Task requirements: Every line from the one containing "This screenshot has height=360, width=640." to the end of the records below should be returned exactly; pictures are to be dropped.

Start of Data shown

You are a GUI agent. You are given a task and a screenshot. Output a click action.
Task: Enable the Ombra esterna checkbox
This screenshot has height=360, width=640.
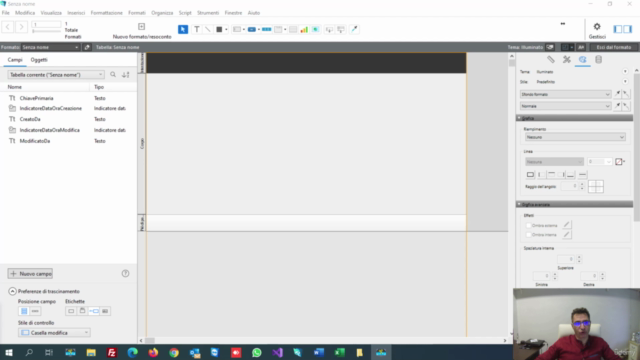(x=529, y=225)
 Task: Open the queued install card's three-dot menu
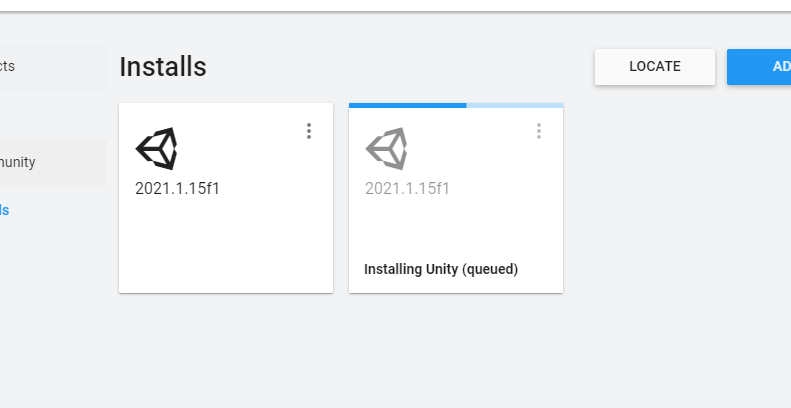tap(538, 131)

End of Data shown

Task answer:
This screenshot has height=360, width=640.
(x=529, y=225)
 Task: Open the queued install card's three-dot menu
tap(538, 131)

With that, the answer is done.